I am confused by the various definitions I have read on them.
I understand that the LEADING of a non-terminal is the first terminal which can be present in it's derivation.
On the other hand, the TRAILING of a non-terminal is the last terminal which can be present in it's derivation.

In the following example:

E   ->  E   +   T      -- I
E   ->  T              -- II
T   ->  T   *   F      -- III
T   ->  F              -- IV
F   ->  (   E   )      -- V
F   ->  id             -- VI

By my understanding,

LEADING(E) = { +, *, (, id }
LEADING(T) = { *, (, id }
LEADING(F) = { (, id }

This turns out fine, but my problem is in the TRAILING.

TRAILING(F) = { id, ) }
TRAILING(T) = TRAILING(F) = { id, ) }          -- (1)
TRAILING(E) = TRAILING(T) = { id, ) }          -- (2)

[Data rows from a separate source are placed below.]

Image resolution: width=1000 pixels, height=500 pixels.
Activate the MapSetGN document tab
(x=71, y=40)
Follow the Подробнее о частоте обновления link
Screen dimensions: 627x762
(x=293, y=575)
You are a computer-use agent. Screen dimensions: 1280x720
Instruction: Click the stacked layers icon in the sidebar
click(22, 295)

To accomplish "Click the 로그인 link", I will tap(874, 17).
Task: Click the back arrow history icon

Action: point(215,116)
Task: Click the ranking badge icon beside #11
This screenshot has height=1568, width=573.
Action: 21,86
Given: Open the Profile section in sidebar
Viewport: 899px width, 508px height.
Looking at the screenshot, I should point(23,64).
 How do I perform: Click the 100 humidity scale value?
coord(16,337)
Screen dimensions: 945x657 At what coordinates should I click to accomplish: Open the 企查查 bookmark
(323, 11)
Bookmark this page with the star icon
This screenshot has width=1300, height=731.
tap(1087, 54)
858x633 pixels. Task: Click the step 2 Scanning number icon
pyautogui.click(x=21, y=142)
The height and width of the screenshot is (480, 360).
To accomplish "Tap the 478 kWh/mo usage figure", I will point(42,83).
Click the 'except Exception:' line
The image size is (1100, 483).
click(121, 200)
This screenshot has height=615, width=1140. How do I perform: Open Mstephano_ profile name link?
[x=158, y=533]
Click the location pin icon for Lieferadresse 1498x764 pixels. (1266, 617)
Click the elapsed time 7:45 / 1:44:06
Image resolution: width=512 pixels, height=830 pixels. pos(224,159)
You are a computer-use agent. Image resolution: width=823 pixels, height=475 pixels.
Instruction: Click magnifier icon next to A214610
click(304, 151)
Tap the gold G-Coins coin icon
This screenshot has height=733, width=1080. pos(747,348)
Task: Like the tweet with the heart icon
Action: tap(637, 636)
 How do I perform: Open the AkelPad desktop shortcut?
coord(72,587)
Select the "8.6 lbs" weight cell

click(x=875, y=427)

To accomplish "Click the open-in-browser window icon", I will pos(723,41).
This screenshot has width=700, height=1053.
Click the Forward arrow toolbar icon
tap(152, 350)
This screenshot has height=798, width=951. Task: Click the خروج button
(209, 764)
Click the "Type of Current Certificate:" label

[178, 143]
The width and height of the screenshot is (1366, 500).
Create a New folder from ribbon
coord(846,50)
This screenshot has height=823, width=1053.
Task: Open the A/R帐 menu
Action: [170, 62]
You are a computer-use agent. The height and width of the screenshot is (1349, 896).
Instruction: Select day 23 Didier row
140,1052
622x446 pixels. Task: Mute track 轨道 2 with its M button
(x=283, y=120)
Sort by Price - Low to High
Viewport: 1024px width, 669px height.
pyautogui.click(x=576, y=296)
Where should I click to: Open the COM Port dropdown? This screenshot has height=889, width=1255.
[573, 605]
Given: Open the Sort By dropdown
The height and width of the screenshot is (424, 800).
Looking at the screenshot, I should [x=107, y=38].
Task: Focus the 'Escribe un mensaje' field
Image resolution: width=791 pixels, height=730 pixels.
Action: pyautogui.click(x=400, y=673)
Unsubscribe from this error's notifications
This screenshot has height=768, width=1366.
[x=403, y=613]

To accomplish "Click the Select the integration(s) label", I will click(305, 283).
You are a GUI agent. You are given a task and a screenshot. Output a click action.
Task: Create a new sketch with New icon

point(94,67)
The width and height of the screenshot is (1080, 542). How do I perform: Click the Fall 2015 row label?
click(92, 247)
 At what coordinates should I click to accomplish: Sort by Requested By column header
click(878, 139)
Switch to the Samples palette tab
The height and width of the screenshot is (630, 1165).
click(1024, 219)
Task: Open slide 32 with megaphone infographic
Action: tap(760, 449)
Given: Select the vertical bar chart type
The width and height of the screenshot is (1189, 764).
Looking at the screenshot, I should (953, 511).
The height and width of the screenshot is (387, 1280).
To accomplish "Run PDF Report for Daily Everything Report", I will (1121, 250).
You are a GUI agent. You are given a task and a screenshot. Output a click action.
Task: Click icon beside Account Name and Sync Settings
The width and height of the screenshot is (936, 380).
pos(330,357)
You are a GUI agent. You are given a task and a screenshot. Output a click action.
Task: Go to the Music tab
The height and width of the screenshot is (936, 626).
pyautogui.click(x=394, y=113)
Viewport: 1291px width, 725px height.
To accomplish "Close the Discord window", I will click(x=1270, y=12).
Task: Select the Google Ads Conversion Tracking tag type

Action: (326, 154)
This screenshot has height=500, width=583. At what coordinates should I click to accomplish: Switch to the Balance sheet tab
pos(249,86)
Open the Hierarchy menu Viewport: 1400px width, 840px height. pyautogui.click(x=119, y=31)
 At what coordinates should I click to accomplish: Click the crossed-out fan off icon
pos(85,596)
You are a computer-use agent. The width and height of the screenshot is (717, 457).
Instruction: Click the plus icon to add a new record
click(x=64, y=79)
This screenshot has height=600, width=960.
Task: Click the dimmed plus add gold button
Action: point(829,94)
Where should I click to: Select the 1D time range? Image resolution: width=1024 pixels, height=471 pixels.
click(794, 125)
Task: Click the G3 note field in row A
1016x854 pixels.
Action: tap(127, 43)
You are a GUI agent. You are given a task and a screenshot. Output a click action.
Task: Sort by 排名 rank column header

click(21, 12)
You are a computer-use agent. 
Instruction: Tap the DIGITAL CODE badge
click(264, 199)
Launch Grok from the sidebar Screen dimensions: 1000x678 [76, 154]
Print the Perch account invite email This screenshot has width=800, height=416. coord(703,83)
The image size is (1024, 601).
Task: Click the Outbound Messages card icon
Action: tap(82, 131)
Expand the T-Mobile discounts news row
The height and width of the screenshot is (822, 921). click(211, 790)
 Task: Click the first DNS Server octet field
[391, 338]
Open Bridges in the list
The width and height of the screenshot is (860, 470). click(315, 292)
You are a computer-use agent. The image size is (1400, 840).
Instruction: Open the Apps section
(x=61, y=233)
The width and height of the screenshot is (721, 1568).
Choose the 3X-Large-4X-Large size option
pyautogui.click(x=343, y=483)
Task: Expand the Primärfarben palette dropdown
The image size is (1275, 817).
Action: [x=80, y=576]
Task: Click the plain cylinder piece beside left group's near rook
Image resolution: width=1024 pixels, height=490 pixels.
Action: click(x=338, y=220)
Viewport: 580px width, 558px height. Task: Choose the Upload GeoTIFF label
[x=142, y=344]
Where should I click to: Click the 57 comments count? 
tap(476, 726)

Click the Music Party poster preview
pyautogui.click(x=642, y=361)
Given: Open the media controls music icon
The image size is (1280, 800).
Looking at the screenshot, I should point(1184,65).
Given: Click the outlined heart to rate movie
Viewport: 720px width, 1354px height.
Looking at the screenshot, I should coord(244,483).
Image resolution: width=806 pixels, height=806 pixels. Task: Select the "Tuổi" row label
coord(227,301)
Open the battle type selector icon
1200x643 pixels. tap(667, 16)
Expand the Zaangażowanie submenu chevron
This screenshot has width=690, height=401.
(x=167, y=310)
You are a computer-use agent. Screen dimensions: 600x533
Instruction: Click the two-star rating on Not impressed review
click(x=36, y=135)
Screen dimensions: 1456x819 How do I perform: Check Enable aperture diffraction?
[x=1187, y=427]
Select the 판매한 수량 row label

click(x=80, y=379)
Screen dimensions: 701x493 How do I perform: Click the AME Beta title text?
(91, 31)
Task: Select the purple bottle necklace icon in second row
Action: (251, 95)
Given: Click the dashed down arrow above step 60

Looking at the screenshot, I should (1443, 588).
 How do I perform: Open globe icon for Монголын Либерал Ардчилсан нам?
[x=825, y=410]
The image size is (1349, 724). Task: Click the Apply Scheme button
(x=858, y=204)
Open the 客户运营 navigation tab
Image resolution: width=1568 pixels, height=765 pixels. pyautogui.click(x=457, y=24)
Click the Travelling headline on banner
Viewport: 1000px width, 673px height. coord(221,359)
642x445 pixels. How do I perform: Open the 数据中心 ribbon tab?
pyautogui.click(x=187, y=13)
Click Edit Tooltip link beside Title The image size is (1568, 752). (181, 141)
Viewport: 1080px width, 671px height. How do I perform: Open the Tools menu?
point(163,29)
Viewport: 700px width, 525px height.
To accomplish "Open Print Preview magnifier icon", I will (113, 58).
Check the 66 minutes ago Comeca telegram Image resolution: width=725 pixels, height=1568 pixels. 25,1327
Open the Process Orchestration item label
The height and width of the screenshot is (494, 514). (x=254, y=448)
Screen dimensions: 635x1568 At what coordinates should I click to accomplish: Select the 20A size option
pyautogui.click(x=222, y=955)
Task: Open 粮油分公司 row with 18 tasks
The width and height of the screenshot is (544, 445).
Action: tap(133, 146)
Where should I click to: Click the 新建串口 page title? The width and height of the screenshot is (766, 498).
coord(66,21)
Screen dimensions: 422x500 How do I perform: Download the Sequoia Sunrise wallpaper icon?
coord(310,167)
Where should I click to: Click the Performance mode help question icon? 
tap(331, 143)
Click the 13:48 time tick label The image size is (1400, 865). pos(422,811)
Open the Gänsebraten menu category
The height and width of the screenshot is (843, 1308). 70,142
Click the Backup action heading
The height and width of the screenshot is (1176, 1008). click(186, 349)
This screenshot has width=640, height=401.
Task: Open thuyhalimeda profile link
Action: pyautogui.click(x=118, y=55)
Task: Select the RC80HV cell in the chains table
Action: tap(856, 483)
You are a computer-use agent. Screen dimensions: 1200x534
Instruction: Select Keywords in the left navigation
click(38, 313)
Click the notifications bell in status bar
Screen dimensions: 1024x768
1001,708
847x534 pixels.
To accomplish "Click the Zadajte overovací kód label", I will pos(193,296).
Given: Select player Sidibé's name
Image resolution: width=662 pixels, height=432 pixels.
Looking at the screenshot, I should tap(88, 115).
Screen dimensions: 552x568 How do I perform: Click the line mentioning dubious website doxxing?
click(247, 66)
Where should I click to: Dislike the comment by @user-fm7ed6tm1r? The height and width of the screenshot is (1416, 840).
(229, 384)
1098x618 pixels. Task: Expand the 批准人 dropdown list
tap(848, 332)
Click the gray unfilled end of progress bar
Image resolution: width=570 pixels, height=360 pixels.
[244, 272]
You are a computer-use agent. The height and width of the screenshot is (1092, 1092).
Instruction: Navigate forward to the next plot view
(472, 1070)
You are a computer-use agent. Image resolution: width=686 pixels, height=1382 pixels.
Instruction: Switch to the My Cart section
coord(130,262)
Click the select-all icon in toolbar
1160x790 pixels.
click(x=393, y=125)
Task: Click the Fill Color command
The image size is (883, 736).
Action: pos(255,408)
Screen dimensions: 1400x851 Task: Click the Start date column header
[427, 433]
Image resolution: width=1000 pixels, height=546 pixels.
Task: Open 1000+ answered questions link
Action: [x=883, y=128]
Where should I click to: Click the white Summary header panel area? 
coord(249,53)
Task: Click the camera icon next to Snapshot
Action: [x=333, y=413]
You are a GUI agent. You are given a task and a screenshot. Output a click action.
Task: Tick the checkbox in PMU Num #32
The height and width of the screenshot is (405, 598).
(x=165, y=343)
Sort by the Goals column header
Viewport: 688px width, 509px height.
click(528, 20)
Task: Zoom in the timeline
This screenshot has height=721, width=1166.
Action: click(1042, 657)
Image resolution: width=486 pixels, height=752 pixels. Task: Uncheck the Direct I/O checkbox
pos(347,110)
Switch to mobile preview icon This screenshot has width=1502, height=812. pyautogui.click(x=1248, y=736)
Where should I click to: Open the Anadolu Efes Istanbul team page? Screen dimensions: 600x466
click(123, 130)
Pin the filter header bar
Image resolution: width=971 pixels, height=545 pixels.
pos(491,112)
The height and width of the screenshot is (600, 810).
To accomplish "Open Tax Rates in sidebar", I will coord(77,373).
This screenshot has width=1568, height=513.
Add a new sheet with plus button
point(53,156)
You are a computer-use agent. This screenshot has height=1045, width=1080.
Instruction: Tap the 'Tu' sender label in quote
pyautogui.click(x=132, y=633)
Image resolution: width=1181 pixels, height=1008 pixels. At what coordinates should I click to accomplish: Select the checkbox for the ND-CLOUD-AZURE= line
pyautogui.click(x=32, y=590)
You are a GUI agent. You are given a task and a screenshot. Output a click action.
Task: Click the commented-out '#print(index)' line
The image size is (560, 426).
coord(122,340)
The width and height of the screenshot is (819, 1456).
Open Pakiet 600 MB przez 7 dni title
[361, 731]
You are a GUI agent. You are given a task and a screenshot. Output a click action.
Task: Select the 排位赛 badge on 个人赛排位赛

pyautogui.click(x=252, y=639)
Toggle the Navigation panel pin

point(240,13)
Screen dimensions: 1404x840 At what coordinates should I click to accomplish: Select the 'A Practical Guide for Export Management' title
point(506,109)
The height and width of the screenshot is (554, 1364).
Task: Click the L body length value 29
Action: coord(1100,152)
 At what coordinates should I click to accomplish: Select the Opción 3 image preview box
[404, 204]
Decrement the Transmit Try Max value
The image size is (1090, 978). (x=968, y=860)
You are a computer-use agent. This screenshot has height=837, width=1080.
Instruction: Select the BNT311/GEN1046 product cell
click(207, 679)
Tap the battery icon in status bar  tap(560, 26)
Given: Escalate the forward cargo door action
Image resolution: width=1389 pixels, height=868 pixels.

Reason for (2) is that according to productions I and II, the last terminal of the derivation of E will be last terminals in the derivation of T. Hence, TRAILING(E) = TRAILING(T).

Unfortunately the solution to this problem states:

TRAILING(F) = { id, ) }
TRAILING(T) = TRAILING(F) `union` { * } = { *, id, ) }
TRAILING(E) = TRAILING(T) `union` { + } = { +, *, id, ) }

I don't see how * or + can be the last terminals in the derivation of E. Any derivation of E will always end with either an id or ). Similarly, case for T.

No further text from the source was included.